* [Directions] Starting at the first line of the entries below, output every line exactly, up to and including the line with "Click the Total".

(Dataset excerpts)
-=-=-

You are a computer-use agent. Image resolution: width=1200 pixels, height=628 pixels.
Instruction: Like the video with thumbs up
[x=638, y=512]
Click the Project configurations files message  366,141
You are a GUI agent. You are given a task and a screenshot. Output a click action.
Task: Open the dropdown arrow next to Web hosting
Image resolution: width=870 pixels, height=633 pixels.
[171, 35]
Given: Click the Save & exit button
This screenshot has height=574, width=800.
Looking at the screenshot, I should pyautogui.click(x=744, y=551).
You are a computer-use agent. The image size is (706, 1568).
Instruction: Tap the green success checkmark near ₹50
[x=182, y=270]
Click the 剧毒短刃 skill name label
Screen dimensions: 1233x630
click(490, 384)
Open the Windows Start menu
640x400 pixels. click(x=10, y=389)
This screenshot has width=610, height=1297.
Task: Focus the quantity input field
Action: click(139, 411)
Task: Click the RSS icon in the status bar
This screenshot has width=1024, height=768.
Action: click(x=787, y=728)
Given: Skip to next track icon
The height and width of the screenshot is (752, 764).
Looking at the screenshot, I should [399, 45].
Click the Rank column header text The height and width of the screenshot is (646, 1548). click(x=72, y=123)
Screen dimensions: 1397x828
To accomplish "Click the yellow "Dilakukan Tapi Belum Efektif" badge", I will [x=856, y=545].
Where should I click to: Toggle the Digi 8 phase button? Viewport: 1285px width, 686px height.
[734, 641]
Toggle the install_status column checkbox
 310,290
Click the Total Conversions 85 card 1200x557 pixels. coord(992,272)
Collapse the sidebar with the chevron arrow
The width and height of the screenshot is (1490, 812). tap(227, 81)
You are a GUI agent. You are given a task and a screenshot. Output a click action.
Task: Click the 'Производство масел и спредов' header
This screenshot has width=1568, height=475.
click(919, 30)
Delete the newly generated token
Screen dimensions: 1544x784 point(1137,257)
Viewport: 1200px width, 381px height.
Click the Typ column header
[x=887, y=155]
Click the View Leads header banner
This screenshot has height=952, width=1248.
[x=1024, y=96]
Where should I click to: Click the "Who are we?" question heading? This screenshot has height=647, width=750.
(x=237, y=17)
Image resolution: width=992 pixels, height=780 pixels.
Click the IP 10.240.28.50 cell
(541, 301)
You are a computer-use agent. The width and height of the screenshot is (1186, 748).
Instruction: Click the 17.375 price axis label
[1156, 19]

-=-=-

* [Your solution]
You are a computer-use agent. Image resolution: width=1200 pixels, height=628 pixels.
Instruction: Like the video with thumbs up
[x=638, y=512]
Click the Project configurations files message  366,141
You are a GUI agent. You are given a task and a screenshot. Output a click action.
Task: Open the dropdown arrow next to Web hosting
Image resolution: width=870 pixels, height=633 pixels.
[171, 35]
Given: Click the Save & exit button
This screenshot has height=574, width=800.
Looking at the screenshot, I should pyautogui.click(x=744, y=551).
You are a computer-use agent. The image size is (706, 1568).
Instruction: Tap the green success checkmark near ₹50
[x=182, y=270]
Click the 剧毒短刃 skill name label
Screen dimensions: 1233x630
click(490, 384)
Open the Windows Start menu
640x400 pixels. click(x=10, y=389)
This screenshot has width=610, height=1297.
Task: Focus the quantity input field
Action: click(139, 411)
Task: Click the RSS icon in the status bar
This screenshot has width=1024, height=768.
Action: click(x=787, y=728)
Given: Skip to next track icon
The height and width of the screenshot is (752, 764).
Looking at the screenshot, I should [399, 45].
Click the Rank column header text The height and width of the screenshot is (646, 1548). click(x=72, y=123)
Screen dimensions: 1397x828
To accomplish "Click the yellow "Dilakukan Tapi Belum Efektif" badge", I will [x=856, y=545].
Where should I click to: Toggle the Digi 8 phase button? Viewport: 1285px width, 686px height.
[734, 641]
Toggle the install_status column checkbox
 310,290
Click the Total Conversions 85 card 1200x557 pixels. coord(992,272)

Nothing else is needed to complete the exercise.